Maybe it was the cloud of unknowing. My day long drive from Las Vegas to Wells was mostly uneventful -- skies variable, roads mostly clear. At Wells I turned west on I-80 shortly before sunset. The skies by then were partly cloudy, but mostly bright, enough blue to lift the spirits. Then I saw a cloud in front of me -- not in the sky but lying across the road -- a dark cloud mass come to earth.
I drove into the cloud, then saw an orange circle of light straight ahead -- the sun "as through a glass darkly" -- bright but not at all too bright to look at directly. The sun shown into the cloud, which had been grey on the outside, but on the inside, the cloud was like orange smoke shifting.
At first, it was not snowing in the cloud, but dry snow was blowing across the highway from south to north. This this was not a small cloud. I was in it for awhile. About halfway through, it began snowing, the flakes rushing toward my windshield as if they were flying parallel to the ground. It stopped. Then I drove out of the cloud and the day was bright again.

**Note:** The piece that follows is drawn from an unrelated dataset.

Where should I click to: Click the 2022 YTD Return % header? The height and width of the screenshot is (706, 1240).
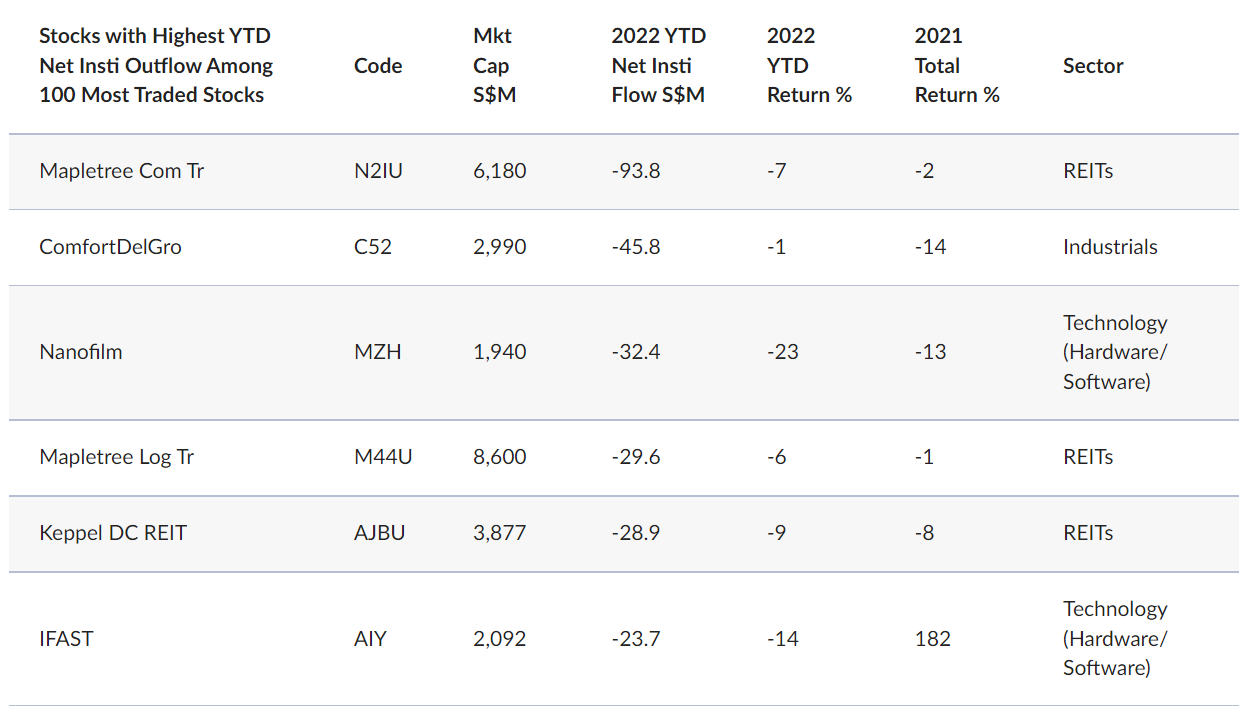(x=809, y=66)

We had a good clergy conference today at St. Paul's. One of the good people there treated me to a ticket to tonight's opening of the National Cowboy Poets' Gathering. I arrived early and was browsing in the bookstore of the Western Folklife Center when I had my moment of redemption. I was redeemed not from my moral failings but from the regrettable hat blunder I committed in Fernley last year. See blog entry for 8-23-09 "The Social Risk Of Hats In The American West."
Dressed for Elko in jeans, a heavy long coat, and my Frontier Collection Renegade style cowboy had from J. M. Capriola's Western Wear, I was standing stock still, hands in coat pockets, focussed as I was on the covers of some chap books on a bottom shelf. That is when a nicely dressed lady mistook me for a manequin.
Feeling grateful for the gift of the tickets and somewhat pleased with myself for having "passed," I especially enjoyed the show which featured Virginia City troubador, Richard Elloyan, and perhaps Nevada's premier cowboy poet (he at the least has the premier mustache), Waddie Mitchell.